Defensively, Suzuki hasn’t generated the same level of results. His throwing improved with the Braves after a poor two-year stretch with Minnesota in that regard, but Suzuki’s 21.3 percent caught-stealing rate (25-for-117) over the past two seasons still checks in well below the league average of about 27.5 percent. To Suzuki’s credit, Baseball Prospectus has graded him among the best in the game at blocking pitches in the dirt over the past two seasons, but B-Pro has also rated his framing skills to be below-average in each season dating back to 2008.
It’s not yet clear if Suzuki will represent the Nationals’ sole addition at catcher. Solid as his bat was with the Braves, Suzuki averaged 85 games caught between the two seasons and hasn’t topped 100 games behind the dish since serving as the Twins’ primary backstop in 2015. Pedro Severino, Spencer Kieboom and Raudy Read represent the organization’s other three catching options on 40-man roster, and while any could conceivably serve as a backup to Suzuki, none has experienced big league success to date. Suzuki’s excellent production in 2017-18 should assure him of a prominent role in the Washington lineup, but the rest of the outfit still looks uncertain.

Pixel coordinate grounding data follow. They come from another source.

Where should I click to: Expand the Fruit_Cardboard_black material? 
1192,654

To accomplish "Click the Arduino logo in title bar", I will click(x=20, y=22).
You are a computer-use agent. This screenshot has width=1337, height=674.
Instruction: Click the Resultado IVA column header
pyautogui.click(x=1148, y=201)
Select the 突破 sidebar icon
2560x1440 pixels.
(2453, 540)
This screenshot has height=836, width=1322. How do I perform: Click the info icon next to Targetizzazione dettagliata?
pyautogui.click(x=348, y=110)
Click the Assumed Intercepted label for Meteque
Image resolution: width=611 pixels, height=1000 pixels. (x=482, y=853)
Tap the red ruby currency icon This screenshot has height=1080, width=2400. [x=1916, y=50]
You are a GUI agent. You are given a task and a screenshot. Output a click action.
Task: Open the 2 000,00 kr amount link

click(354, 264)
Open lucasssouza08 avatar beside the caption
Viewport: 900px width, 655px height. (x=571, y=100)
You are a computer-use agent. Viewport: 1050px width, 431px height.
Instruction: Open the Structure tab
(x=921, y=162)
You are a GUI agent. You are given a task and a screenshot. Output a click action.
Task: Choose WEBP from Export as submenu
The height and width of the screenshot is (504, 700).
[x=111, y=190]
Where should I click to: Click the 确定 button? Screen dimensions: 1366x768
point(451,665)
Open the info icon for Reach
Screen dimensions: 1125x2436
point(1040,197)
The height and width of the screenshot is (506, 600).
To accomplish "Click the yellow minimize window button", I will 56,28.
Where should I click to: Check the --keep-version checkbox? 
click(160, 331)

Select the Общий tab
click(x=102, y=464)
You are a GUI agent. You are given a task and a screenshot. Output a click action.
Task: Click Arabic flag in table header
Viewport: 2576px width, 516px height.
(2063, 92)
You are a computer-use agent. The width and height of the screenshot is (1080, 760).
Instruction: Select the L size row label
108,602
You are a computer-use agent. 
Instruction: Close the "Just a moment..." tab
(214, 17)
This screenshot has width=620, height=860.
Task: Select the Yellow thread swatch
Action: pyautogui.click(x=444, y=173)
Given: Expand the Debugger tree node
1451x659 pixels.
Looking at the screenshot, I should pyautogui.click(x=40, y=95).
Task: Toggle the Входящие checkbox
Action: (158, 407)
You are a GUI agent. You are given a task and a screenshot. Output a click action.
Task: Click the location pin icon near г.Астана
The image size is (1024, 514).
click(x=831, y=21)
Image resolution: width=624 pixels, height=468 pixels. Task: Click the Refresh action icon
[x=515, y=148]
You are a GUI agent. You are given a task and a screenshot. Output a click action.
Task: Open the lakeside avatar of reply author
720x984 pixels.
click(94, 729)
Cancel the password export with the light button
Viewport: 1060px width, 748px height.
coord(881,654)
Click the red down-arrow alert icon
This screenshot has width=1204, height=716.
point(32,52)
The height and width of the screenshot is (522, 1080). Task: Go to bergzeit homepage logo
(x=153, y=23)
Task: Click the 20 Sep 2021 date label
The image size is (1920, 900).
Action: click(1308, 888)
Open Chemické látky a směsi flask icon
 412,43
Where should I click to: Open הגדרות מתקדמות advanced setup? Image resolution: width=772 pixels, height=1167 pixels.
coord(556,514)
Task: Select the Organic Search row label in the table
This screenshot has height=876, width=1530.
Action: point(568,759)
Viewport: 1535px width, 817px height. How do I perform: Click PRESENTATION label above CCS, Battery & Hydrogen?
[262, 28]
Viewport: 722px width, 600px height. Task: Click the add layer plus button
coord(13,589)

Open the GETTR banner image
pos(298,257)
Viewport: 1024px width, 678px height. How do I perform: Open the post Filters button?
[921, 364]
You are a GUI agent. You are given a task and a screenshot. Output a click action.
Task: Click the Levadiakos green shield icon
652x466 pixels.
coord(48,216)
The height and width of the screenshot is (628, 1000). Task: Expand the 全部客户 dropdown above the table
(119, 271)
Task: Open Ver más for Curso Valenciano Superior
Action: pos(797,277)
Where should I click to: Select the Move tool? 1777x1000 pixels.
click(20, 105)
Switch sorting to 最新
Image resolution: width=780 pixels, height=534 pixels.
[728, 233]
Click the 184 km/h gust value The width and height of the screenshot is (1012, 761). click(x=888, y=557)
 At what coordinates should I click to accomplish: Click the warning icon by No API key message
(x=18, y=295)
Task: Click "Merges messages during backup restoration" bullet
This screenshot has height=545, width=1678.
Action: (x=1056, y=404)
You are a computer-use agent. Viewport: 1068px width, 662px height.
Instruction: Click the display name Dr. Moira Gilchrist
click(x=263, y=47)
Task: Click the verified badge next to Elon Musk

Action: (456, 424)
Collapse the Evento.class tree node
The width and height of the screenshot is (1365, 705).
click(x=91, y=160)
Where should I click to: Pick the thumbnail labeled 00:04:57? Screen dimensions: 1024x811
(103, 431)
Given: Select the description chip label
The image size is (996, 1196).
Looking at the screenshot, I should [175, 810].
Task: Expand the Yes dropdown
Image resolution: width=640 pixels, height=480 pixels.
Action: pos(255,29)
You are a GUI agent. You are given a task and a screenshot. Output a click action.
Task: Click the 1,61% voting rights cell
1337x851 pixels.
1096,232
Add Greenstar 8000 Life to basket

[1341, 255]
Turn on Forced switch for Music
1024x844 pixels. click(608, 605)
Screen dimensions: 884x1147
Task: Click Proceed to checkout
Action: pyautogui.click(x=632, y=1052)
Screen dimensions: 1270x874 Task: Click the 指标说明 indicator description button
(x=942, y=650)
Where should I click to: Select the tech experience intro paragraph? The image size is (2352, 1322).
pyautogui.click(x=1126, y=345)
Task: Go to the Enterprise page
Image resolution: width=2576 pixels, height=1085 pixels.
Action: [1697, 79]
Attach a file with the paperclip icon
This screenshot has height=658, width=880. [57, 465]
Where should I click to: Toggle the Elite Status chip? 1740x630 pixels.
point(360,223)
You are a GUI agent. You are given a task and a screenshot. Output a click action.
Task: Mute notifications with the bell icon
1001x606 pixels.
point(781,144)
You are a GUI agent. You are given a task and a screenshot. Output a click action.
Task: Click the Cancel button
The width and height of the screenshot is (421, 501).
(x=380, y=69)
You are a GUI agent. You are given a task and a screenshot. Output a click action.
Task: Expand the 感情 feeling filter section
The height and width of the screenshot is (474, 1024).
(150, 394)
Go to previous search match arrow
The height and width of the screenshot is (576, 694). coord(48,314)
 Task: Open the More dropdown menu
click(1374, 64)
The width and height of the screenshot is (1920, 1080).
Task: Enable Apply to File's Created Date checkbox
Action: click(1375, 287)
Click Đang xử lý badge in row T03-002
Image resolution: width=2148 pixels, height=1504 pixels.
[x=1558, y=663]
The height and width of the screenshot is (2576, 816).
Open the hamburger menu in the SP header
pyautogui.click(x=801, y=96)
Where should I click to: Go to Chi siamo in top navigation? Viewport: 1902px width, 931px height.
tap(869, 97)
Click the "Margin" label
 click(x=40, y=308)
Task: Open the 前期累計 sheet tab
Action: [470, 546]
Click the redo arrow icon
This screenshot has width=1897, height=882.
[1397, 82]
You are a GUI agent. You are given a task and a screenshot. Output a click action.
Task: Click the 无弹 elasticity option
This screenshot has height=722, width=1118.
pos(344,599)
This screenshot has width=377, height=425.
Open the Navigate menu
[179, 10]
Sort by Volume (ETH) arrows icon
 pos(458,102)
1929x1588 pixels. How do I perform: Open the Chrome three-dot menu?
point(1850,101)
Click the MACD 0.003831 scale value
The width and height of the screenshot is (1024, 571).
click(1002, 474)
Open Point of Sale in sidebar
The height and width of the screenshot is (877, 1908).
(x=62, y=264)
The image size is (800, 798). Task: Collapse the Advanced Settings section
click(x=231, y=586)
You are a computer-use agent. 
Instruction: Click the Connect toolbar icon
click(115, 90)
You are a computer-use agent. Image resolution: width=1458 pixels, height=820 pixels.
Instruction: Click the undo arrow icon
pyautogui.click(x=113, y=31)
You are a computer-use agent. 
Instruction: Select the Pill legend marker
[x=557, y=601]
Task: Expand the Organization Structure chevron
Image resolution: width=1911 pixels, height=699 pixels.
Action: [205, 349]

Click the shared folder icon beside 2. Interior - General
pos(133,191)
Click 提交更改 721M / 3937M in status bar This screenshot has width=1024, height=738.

The addition of Suzuki is the third notable pickup in what has been an active offseason for Nationals general manager Mike Rizzo and his front office. The Nats have already acquired righty Kyle Barraclough from the Marlins in exchange for international bonus allotments, and Washington also rolled the dice on a one-year deal with former Cardinals closer Trevor Rosenthal, who’ll be returning from Tommy John surgery in 2019. Of course, the biggest question surrounding the Nats will be whether they retain former NL MVP Bryce Harper in free agency or if they let him sign with another organization. Certainly, the money promised to Suzuki on this new contract won’t stand as any real impediment to those efforts, but the Nats have holes to fill in the rotation and possibly at second base, as well.
As for the Braves, they won’t receive compensation for the loss of Suzuki, and they’ll now have to watch the former fan and clubhouse favorite suit up for one of their top division rivals. Atlanta already extended Flowers through the 2019 season, but it seems quite likely that they’ll be adding a catcher of some note to step up and handle a significant chunk — if not the vast majority — of playing time for the 2019 season.
Suzuki checked in 46th on MLBTR’s ranking of the Top 50 free agents this offseason, with an estimated two-year pact worth a total of $8MM. In our corresponding Free Agent Prediction Contest, just 3.87 percent of respondents correctly guessed that he’d return to the Nats.